LAWSON, Inc.'s medium-term management issue is to gain customer satisfaction in the densely populated and competitive Tokyo metropolitan area. Consequently, LAWSON,Inc. has been focusing on the investment of its business resources in this core area. Through this acquisition, LAWSON, Inc. will be able to further strengthen its dominant store network as well as its customer segment base and make a significant stride towards resolving its management issues. Sharing LAWSON Group's broad expertise with am/pm Japan Co., Ltd., LAWSON, Inc. believes this will contribute to improving the corporate value of am/pm Japan Co., Ltd's stores throughout Japan.

am/pm Japan Co., Ltd. plans to implement a 5.5 billion yen third-party allocation of new shares to REX Holdings Inc. in order to secure operating capital, improve its financial position and enhance its capitalization. The Acquisition is premised on this third-party allocation of new shares.

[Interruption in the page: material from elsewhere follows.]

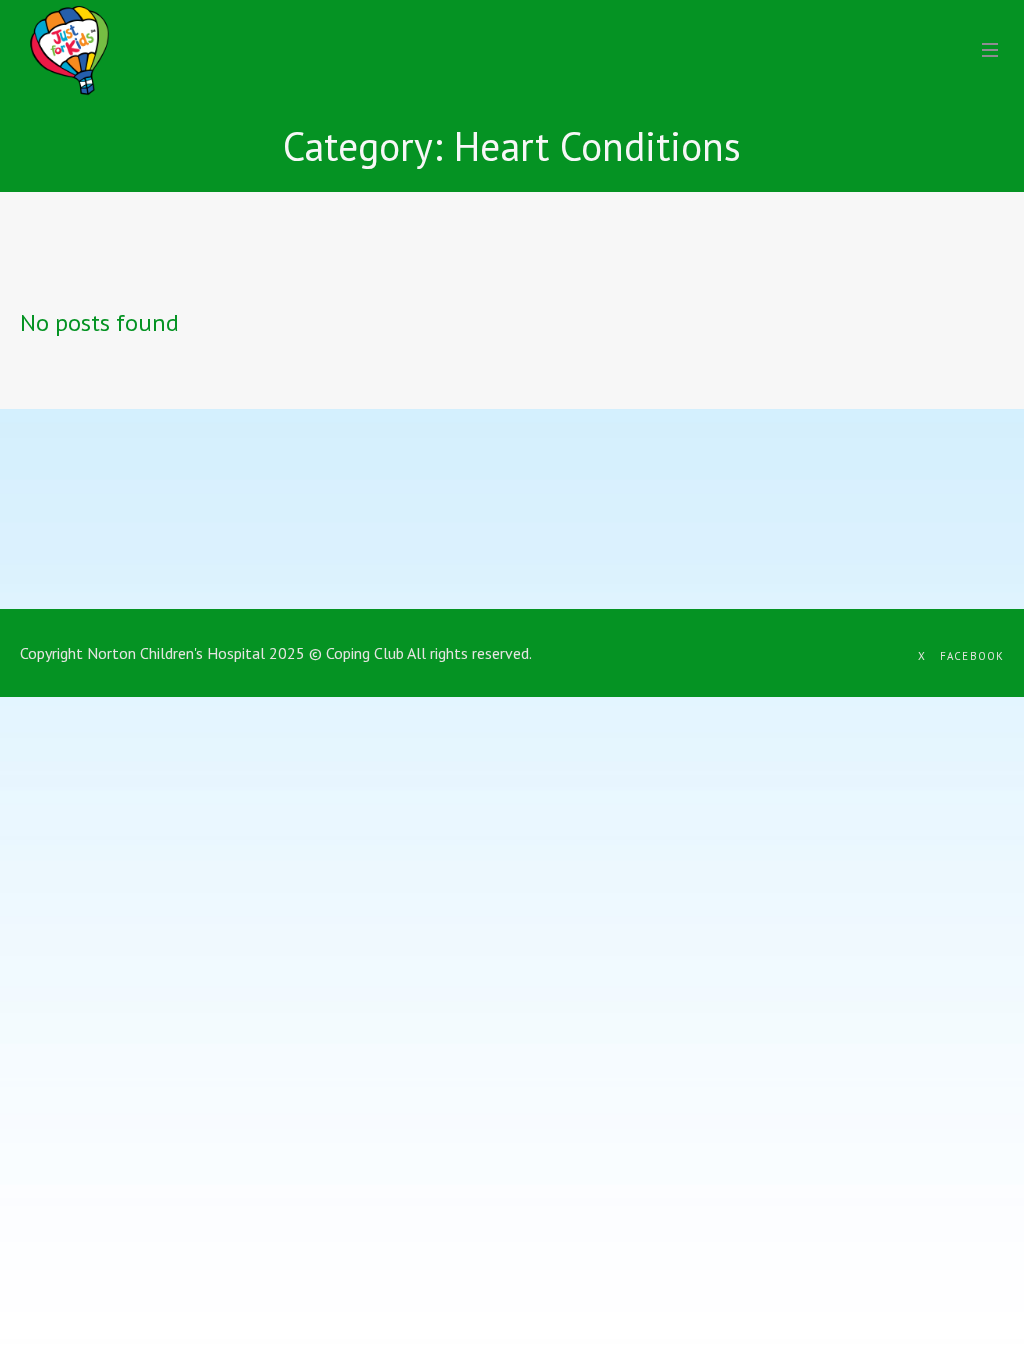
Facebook (972, 656)
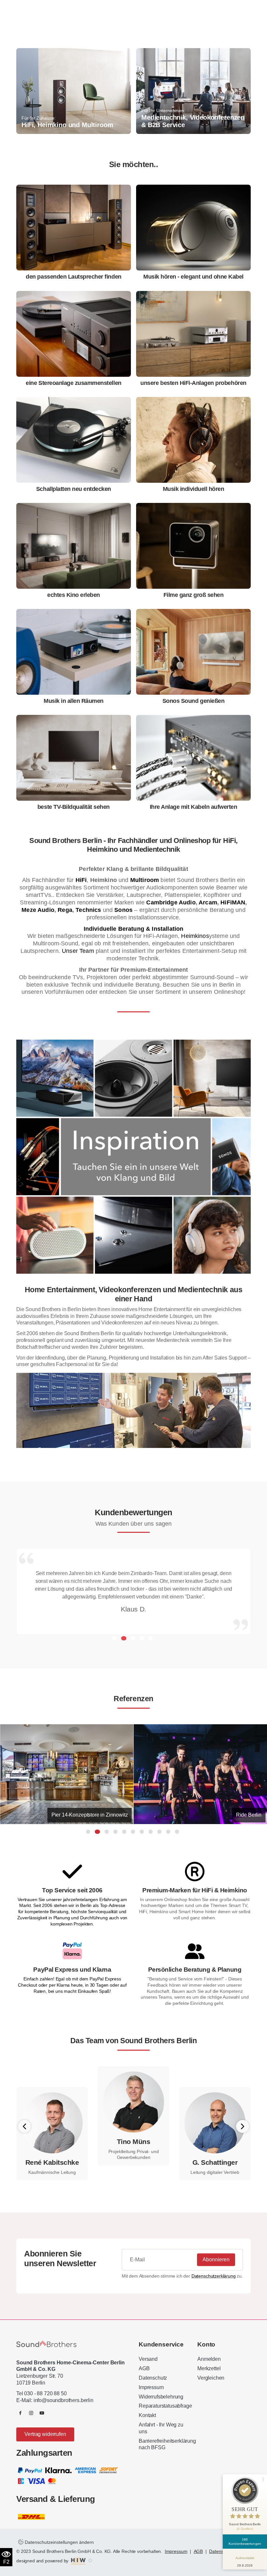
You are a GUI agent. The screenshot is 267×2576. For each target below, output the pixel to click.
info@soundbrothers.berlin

In addition, upon the conclusion of the final contract, LAWSON, Inc. and am/pm Japan Co., Ltd. will conclude a separate business alliance agreement and begin discussions premised on a merger between the two companies in spring 2010.

2. Overview of the new subsidiary
(1)Company name am/pm Japan Co., Ltd.
(2)Representative Toshihiko Aizawa, President and CEO
(3)Address 8-7, Roppongi 1-chome, Minato-ku, Tokyo, Japan
(4)Date established 2-Apr-90
(5)Business activities Operation of stores and management of franchise stores, primarily in the am/pm Japan convenience store chain, store consulting, etc.
(6)Fiscal year-end 31-Dec
(7)Employees 465 (as of December 31, 2007)
(8)Store network 1,169 stores (including regional franchises; as of December 31, 2007)
(9)Capital 9,550 million yen
(10)Total issued shares 910,000 shares
(11)Major shareholders and shareholding ratio REX Holdings Inc. 62.60%
Japan Energy Corporation 20.00%
Mitsubishi Corporation 10.00%
Sumitomo Mitsui Banking Corporation 2.40%
Tokyo Electric Power Company, Inc. 1.60%
NTT DOCOMO, Inc. 1.60%
NIF SMBC Ventures Co., Ltd. 1.10%
All Nippon Airways Co., Ltd. 0.50%
(12)Business results for the most recent fiscal years
Year ended December 31, 2006 Year ended December 31, 2007
Net sales 46,148 million yen 38,221 million yen
Gross profit on sales 32,948 million yen 26,844 million yen
Operating profit -1,143 million yen -3,490 million yen
Recurring profit -1,344 million yen -3,968 million yen
Net profit -5,026 million yen -14,883 million yen
Total assets 47,984 million yen 48,415 million yen
Net assets 2,621 million yen -12,262 million yen
Capital 9,550 million yen 9,550 million yen
Dividend per share - yen -yen

3. Company Selling Shares and Receivables
(1) Company name REX Holdings Inc.
(2) Representative Yukihiko Komatsuzaki, President
(3) Head office location 8-7, Roppongi 1-chome, Minato-ku, Tokyo, Japan
(4) Business activities A holding company that formulates and promotes group management strategy, audits group management, and conducts various other group business management activities
(5) Relationship to LAWSON
Capital relationships None
Business relationships None
Personnel relationships None

4. Number of shares to be acquired, price and share ownership status before and after the acquisition
LAWSON, Inc. plans to execute the Acquisition provided that REX Holdings makes am/pm a wholly owned subsidiary in conjunction with the aforementioned third-party allocation of new shares. Pending the payment of 5.5 billion yen by REX Holdings to am/pm Japan Co., Ltd. for the third-party allocation of new shares, the planned acquisition amount is to be memorandum value for all shares of am/pm Japan Co., Ltd. and 20 billion yen for receivables. As a result of these transactions, the actual net acquisition amount will be 14.5 billion yen.

5. Acquisition schedule
LAWSON, Inc. and REX Holdings plan to hold discussions with concerned parties regarding concrete terms for the Acquisition, including coordination, and seek to promptly conclude a final agreement. The execution of the Acquisition is premised on the fulfillment of items specified in the final agreement, including consensus with am/pm Japan Co., Ltd. and its trademark holders on certain issues. The schedule is as follows:

February 25, 2009 (Wednesday): Conclusion of basic agreement
Early March, 2009 (tentative): Conclusion of contract for transfer of shares and receivables and conclusion of contract for business alliance
Late March, 2009 or later (tentative): Acquisition date for shares and receivables

6. Outlook
The Acquisition will have no impact on LAWSON, Inc.'s results (consolidated and non-consolidated) for the year ending February 28, 2009. The impact on consolidated and non-consolidated results for the next fiscal year will be announced once it has been determined.